The benefits of relaxation and mindfulness
Trauma, stress and distress can lead to physiological changes that affect mood and behaviour. One aspect of this is in triggering various hormonal responses (including the release of adrenalin, cortisol and noradrenaline). In the short-term these chemicals can be helpful in facing threats and crises, but with excessive and continued trauma and abuse, homeostasis is disrupted. This can lead to increased anxiety, becoming over-reactive and angry, difficulty sleeping, and being over-active. It may therefore help to consider a range of possibilities that help calm the central nervous system responses that we have just described. Essentially, anything that is relaxing (and helps set in motion a parasympathetic central nervous system response) could be helpful, such as yoga, massage, meditation, mindfulness, listening to some types of music, art, drama. Tai Chi can also be relaxing and help with self-control and self-regulation.

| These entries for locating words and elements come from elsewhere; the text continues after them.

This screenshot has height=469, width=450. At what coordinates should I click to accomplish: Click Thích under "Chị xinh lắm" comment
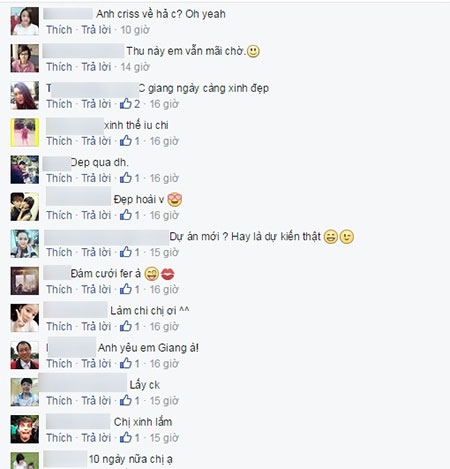pos(59,438)
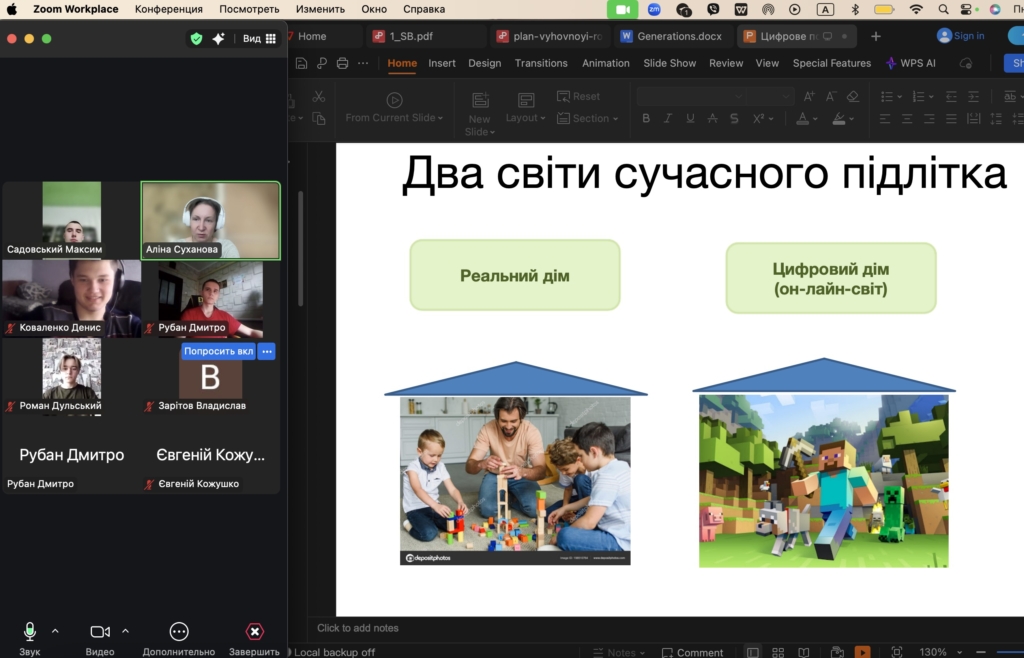Switch to the Generations.docx tab
This screenshot has height=658, width=1024.
pos(671,36)
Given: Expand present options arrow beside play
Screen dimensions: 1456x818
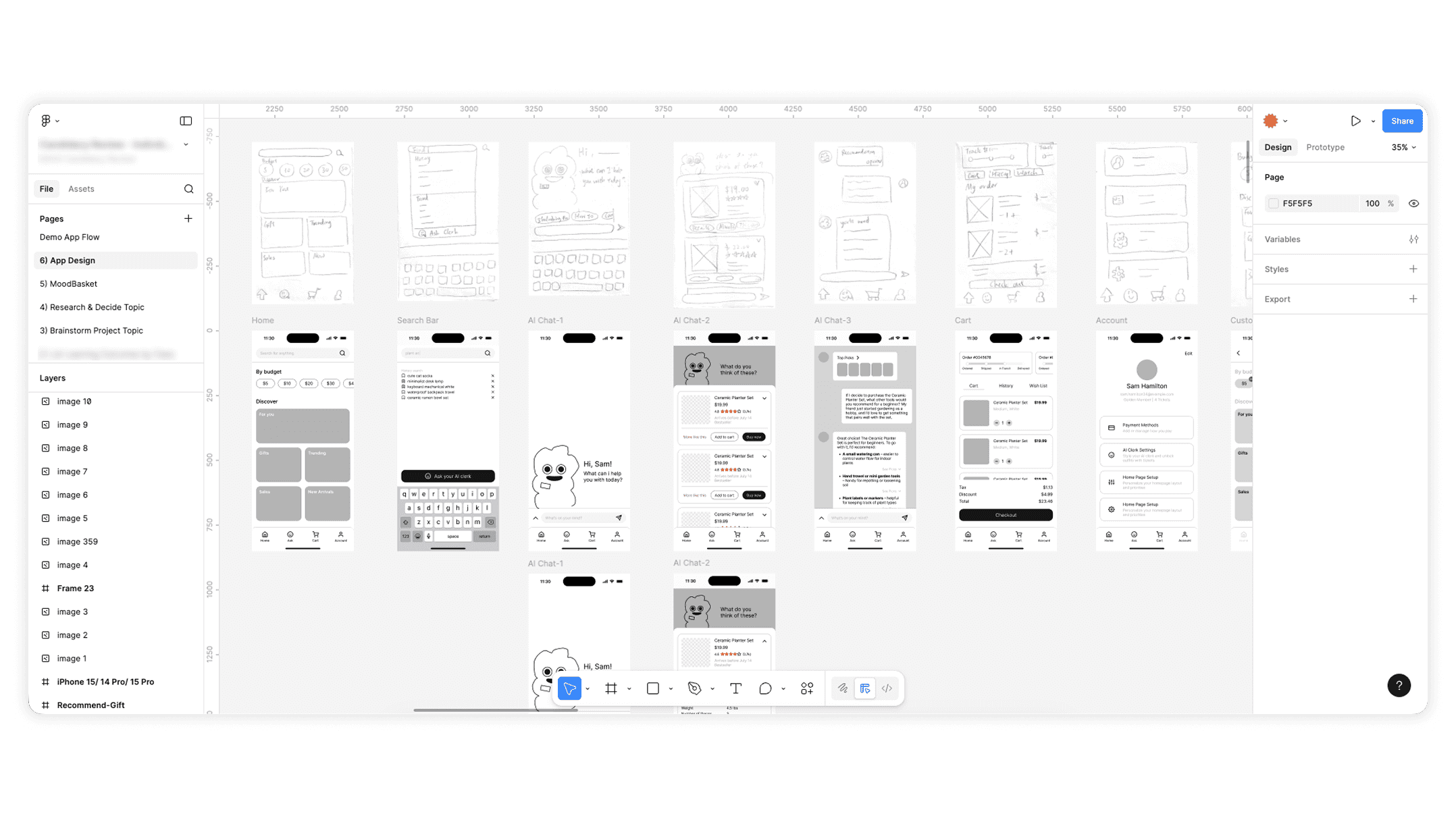Looking at the screenshot, I should point(1373,121).
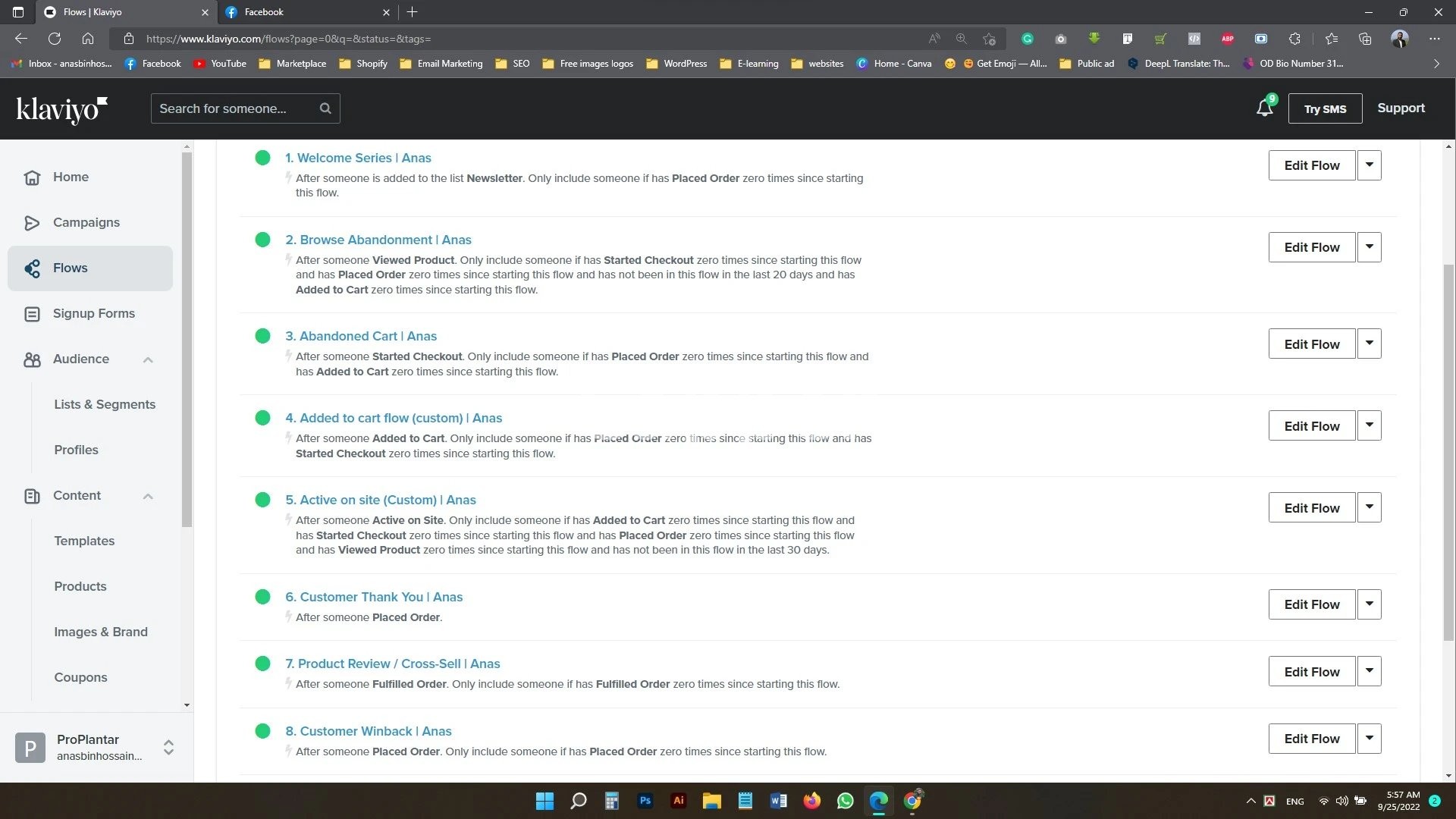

My intention here has been to show that there can be numerous reasons leading to ADHD-type behaviours, and, very often there is a cumulative impact from a number of causative factors. These are not intended as the only possible factors; rather, it is my hope that anyone struggling with a child's moods and behaviours will find appropriate support (from family, friends, others with direct experience of similar concerns, and professionals too) with understanding and regain hope.
References - Bibliography - Further reading
1 Raine, A. et al. (2003) Effects of Environmental Enrichment at Ages 3–5 Years on Schizotypal Personality and Antisocial Behavior. Am J Psychiatry 160:1627–1635. Available here.
2 Mansoor, D. & Sharma, H. (2011) Clinical Presentations of Food Allergy. Pediatr Clin N Am 58 (2011) 315–326. Full paper here.
3 McCann, D. et al. (2007) Food additives and hyperactive behaviour in 3-year-old and 8/9-year-old children in the community: a randomised, double-blinded, placebo-controlled trial. The Lancet, Volume 370, Issue 9598, Pages 1560 – 1567. Abstract here.
4 Perry, D. & Pollard, R. (1998) Homeostasis, stress, trauma, and adaptation. Child & adolescent psychiatric clinics of North America. Vol. 7 No. 1. Available here.
5 Read, J. et al (2001) The contribution of early traumatic events to schizophrenia in some patients: A traumagenic neurodevelopmental model. Psychiatry 64(4). Available here.
6 Stein, D. (1999) A Medication-free Parent Management Program for Children Diagnosed as ADHD. Ethical Human Sciences and Services Vol 1, No 1.